Pixel coordinate grounding data:
^^^^^^^^^^^^^^^^
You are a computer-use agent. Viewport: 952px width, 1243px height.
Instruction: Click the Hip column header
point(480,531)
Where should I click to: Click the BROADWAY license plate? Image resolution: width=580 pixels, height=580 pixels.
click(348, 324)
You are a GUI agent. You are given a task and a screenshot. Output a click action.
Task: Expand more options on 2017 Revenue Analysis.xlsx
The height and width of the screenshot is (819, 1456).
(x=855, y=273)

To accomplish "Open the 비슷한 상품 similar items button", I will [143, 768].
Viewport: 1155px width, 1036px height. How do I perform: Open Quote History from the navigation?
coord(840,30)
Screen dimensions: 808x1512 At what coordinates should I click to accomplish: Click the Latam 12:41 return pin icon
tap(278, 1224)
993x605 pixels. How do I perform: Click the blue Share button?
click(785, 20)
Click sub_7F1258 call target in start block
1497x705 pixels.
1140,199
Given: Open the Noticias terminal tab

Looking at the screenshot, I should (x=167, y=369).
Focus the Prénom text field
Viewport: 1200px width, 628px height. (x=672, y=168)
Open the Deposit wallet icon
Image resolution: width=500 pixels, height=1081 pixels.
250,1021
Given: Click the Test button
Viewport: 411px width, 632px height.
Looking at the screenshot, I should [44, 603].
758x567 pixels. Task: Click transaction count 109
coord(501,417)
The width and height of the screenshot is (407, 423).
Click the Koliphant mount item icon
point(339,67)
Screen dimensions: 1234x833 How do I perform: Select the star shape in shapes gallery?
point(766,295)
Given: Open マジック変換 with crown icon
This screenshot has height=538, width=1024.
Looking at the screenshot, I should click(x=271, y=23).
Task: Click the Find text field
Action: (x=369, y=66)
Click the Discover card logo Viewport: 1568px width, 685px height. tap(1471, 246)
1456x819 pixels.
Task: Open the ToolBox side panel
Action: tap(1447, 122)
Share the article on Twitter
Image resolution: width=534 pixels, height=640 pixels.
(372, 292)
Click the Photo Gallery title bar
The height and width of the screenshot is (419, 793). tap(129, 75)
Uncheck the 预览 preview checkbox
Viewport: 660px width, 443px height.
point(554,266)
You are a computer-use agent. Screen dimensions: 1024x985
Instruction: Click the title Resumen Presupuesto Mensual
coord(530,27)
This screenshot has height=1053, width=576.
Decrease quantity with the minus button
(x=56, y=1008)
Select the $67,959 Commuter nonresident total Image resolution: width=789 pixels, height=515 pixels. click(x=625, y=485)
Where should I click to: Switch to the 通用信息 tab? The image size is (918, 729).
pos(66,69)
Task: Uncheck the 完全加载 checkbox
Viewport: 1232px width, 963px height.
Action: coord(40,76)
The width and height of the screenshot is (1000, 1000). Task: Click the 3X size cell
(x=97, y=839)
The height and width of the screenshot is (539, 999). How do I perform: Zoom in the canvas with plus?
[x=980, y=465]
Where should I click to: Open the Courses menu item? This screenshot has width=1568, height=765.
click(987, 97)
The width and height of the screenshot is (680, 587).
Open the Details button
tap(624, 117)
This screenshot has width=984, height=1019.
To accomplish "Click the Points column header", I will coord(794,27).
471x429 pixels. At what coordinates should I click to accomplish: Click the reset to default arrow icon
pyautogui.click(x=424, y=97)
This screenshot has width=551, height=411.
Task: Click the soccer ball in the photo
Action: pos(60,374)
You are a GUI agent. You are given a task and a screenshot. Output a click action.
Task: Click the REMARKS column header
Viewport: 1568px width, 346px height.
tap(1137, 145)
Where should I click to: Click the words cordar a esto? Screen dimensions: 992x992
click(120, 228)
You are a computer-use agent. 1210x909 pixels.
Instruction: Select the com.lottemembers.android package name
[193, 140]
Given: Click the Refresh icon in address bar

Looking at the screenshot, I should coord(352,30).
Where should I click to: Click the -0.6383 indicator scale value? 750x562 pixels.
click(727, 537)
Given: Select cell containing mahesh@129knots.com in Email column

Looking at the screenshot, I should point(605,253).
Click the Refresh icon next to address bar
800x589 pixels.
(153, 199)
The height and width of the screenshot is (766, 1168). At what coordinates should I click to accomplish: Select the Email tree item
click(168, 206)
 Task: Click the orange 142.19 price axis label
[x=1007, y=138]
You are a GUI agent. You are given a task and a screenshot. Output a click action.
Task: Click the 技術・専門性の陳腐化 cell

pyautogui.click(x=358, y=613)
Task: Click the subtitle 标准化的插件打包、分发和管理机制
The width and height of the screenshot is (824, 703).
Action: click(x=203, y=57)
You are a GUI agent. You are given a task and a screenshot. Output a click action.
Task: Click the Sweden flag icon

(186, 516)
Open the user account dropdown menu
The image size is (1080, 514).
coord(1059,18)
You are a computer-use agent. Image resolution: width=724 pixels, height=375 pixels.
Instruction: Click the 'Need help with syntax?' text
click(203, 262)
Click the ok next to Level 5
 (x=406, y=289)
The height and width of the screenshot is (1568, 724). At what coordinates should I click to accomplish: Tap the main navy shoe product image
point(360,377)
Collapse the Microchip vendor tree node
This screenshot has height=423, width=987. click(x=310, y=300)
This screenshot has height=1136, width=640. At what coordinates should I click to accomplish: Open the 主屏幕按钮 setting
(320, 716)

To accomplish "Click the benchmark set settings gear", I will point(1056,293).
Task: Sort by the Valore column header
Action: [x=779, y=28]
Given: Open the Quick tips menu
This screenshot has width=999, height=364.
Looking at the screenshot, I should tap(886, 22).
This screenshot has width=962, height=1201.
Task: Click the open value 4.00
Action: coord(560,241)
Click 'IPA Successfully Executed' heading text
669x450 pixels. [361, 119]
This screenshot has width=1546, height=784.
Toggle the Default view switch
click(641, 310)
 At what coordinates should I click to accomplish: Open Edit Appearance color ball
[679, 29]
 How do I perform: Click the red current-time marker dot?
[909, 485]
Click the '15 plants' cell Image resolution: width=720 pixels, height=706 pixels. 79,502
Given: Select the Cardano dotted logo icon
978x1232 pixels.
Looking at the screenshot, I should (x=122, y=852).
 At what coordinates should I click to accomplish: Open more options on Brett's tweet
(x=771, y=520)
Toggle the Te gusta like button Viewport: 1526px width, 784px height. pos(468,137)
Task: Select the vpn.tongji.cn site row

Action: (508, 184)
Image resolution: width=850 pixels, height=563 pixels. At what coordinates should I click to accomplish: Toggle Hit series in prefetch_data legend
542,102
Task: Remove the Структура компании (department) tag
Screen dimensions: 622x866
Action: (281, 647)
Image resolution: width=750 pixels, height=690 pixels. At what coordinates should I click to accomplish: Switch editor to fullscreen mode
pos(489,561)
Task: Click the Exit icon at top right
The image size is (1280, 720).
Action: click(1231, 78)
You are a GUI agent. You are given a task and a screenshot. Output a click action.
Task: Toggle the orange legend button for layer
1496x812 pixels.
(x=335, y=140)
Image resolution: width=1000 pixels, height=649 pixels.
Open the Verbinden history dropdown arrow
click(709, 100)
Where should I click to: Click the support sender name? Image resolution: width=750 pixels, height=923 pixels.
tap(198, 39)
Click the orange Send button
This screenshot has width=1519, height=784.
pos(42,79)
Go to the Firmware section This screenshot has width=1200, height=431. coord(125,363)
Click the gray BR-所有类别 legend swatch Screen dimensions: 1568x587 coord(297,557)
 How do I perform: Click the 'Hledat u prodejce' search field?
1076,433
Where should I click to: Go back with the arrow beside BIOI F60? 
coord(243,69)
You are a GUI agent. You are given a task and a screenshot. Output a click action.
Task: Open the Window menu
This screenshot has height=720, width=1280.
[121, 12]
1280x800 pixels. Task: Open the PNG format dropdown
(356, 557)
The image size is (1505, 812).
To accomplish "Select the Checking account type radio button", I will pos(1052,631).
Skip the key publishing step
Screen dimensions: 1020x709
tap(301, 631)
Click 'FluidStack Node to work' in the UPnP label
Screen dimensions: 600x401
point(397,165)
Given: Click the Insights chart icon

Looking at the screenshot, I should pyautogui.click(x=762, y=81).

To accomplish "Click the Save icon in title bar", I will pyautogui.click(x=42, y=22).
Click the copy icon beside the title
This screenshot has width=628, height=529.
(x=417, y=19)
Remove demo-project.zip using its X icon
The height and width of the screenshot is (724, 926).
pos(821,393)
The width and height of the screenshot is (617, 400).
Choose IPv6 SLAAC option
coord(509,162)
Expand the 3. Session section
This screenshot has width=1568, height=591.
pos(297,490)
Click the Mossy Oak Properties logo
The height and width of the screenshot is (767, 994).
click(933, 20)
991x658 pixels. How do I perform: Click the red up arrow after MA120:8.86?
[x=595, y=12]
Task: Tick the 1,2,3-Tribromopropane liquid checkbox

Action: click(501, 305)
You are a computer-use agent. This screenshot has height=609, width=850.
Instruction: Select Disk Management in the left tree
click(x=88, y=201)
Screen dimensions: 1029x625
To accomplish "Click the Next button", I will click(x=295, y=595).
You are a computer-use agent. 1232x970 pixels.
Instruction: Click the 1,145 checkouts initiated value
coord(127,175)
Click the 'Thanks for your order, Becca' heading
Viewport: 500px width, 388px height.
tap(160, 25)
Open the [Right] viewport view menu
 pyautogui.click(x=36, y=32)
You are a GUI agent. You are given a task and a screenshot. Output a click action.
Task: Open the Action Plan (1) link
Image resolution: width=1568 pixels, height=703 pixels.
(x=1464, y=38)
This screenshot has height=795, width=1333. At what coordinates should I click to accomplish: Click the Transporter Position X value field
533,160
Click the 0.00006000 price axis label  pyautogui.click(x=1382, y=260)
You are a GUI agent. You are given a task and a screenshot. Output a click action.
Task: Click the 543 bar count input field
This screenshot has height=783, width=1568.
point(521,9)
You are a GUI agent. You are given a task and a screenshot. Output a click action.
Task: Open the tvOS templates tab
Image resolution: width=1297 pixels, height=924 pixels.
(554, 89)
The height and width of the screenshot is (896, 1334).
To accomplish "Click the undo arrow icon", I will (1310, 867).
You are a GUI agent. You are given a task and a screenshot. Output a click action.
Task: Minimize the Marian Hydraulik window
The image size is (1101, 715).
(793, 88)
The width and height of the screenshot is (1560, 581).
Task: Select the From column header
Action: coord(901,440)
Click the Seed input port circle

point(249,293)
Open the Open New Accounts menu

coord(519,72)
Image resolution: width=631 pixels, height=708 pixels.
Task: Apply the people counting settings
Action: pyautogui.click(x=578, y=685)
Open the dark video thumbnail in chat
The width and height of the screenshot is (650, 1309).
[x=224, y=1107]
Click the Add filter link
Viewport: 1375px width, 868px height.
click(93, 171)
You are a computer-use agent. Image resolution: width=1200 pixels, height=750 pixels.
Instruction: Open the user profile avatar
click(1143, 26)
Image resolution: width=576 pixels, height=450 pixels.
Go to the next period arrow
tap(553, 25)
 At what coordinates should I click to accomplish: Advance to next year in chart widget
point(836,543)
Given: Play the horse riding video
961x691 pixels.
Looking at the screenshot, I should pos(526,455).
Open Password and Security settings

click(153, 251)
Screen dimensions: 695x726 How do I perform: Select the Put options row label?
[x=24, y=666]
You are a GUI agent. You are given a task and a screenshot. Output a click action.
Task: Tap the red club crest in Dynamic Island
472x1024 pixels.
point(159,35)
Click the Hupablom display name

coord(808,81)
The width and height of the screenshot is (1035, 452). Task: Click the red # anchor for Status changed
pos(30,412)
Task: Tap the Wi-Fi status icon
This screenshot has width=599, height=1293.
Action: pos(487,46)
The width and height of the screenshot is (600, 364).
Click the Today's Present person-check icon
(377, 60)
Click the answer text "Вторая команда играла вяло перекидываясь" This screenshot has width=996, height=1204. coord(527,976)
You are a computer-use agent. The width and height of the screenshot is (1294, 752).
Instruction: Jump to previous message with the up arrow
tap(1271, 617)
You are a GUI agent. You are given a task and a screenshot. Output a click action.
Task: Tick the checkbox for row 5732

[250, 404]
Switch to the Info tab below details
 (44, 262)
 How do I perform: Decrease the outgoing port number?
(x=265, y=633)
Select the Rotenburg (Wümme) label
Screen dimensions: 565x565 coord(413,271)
^^^^^^^^^^^^^^^^
#### [What you need to do]
Copy word for word the stretch of entries above from the line that has "Click the gray" through the line that has "The image size is (1505, 812).", both ends included, and nothing outside it.

#### [Output below]
Click the gray BR-所有类别 legend swatch Screen dimensions: 1568x587 coord(297,557)
 How do I perform: Click the 'Hledat u prodejce' search field?
1076,433
Where should I click to: Go back with the arrow beside BIOI F60? 
coord(243,69)
You are a GUI agent. You are given a task and a screenshot. Output a click action.
Task: Open the Window menu
This screenshot has height=720, width=1280.
[121, 12]
1280x800 pixels. Task: Open the PNG format dropdown
(356, 557)
The image size is (1505, 812).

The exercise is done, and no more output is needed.